THESE are the legacy of New Deal that I feel have prevented a return of Great Depression Era suffering over the last 80 years, by providing security and protection for investors, depositors, and employees against hardships and failure. We don't need to revisit New Deal today, because New Deal has already prevented a repeat of the Great Depression.

Your analogy that if it worked once, it would work again is flawed at many, many levels. In Dec of 1941, the US was attacked by a foreign enemy who killed, without provocation, 2,402 Americans. Within 24 hours, the US was in a "declared war", and within 7 months, had committed itself to turning 65% of its production capacity to a complete "war footing". Rationing was in effect in less than 60 days, and continued for the next four years to limit what the American consumer could use, buy, where they could go, and who they could correspond with. That war ended with the use of nuclear weapons to utterly break the will of the enemy to fight anymore, and to save American lives in the process.

In Sept of 2001, we were attacked by a foreign enemy who killed, without provocation, 2,977 Americans. We have been in nearly a constant state of "war" since that time, have spent hundreds of billions of dollars fighting across the globe, with no reasonable end in sight nine years later. Why has no rationing been applied? Why no draft? Where are the nuclear weapons being used to utterly end the enemy's will to fight and save American lives? Why not employ the same measures that worked 60 years earlier?

Because it wasn't necessary. The situations were not the same. Circumstances dictated a different course of action. The analogy doesn't work.

"And affording (read: your feeling comfortable with) the government in power the latitude to fundamentally transform their own power structure based on their own interpretation of what a "crisis" is rather then being bound by the limits of the Constitution is frightening to me. It's how one ends up supporting internment camps for American citizens."

Are you referring to FDR, or to George W Bush, who, in response to 9/11, increased the size and scope of the Executive Branch of the Federal Government by 175%? Do you mean "New Deal", or do you mean the Patriot Act, which gave unprecedented (literally) scope to the government's ability to monitor, regulate and limit American citizen's activities in their business and private lives? Both the Patriot Act and Homeland Security were in response to a national crisis, and both were unprecedented due to the unprecedented nature of the crisis they were in response to... yet you defend both adamantly. Why am I mocked for saying that New Deal regulation, or the implementation of SEC, FDIC, SSI, or any other lasting agency of the New Deal era, did exactly the same, and benefited the nation far more than they adversely effected it?

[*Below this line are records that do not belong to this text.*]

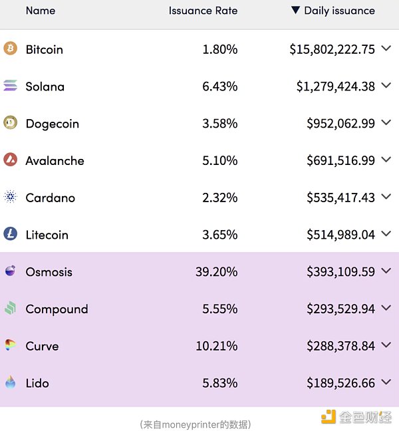Open the Curve name link
The image size is (399, 431).
(42, 346)
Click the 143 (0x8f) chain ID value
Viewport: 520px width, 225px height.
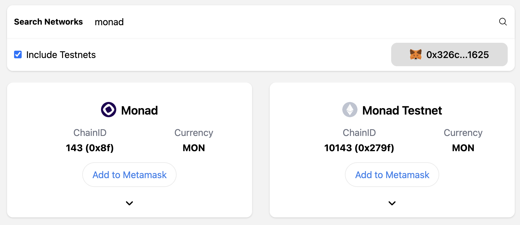tap(90, 148)

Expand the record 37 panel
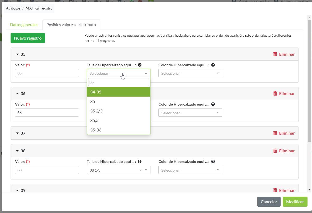(18, 133)
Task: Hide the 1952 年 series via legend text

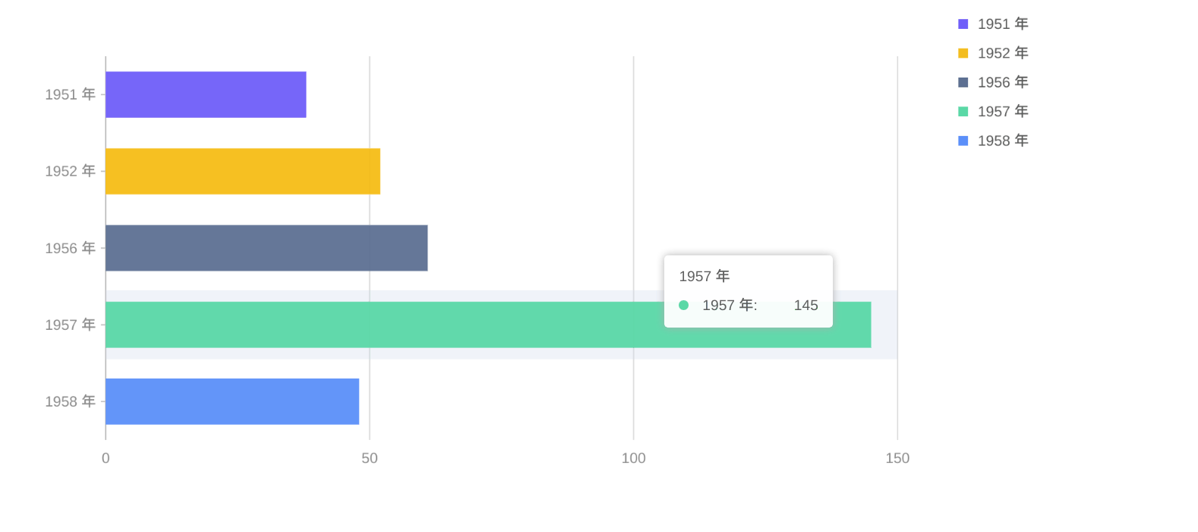Action: pyautogui.click(x=1002, y=53)
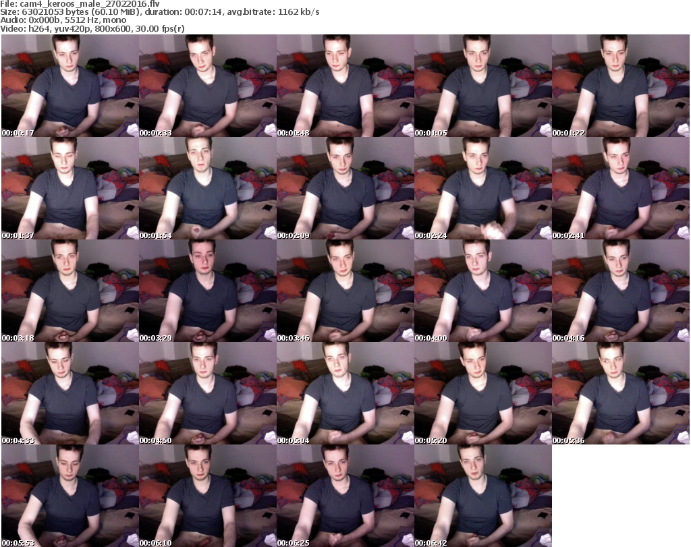Open the frame at 00:06:10
The height and width of the screenshot is (547, 691).
tap(207, 496)
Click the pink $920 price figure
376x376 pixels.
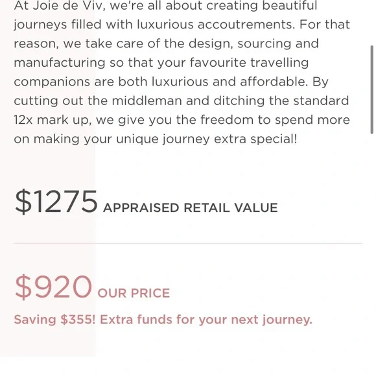(53, 287)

Again, I have repeatedly said that high taxes coupled with deficit spending hurt the New Deal effort... that has been established as FACT for a long time. My argument is that not EVERYTHING accomplished or achieved in New Deal was a "failure" and that the fact that no depression has occurred since 1929 is more than significant... it is telling proof that government CAN ensure safety and security in economic matters through regulation. I do not deny that a minimum should be maintained... but unless you want to revert to the same level of "free market" system that allowed the Crash to happen in the first place, what more can be said? No President, before or since, has seen a higher GDP growth rate than FDR (more than 8% annually) over the course of his first two terms... and ONLY unemployment remained higher than pre-1929 levels. Eisenhower had an unemployment level of more than 10% in 1957, too... meaning his "New Deal" administration was a failure, too, right? What about Nixon's rate of 10.9% in the 70s? Another failure of a "New Deal" President?

Reagan "fixed" the Carter Recession... not by deregulating the markets or reducing the Federal budget (he did neither), but by lowering taxes and slowing the growth of government. Short of keeping more money in the public's pockets, he did nothing to reduce the scope of government's access into our private lives... the Department of Education remained (after he promised to eliminate it), the Federal Highway Commission remained (after he stated that it was a State issue, not a Federal one), the national speed limit remained, the curbs and regulations on speculation pricing for vital commodities remained or were strengthened... yet he is not shouted down as a "Big Government" supporter... but he was obviously a "Not-Quite-So-Big Government" supporter.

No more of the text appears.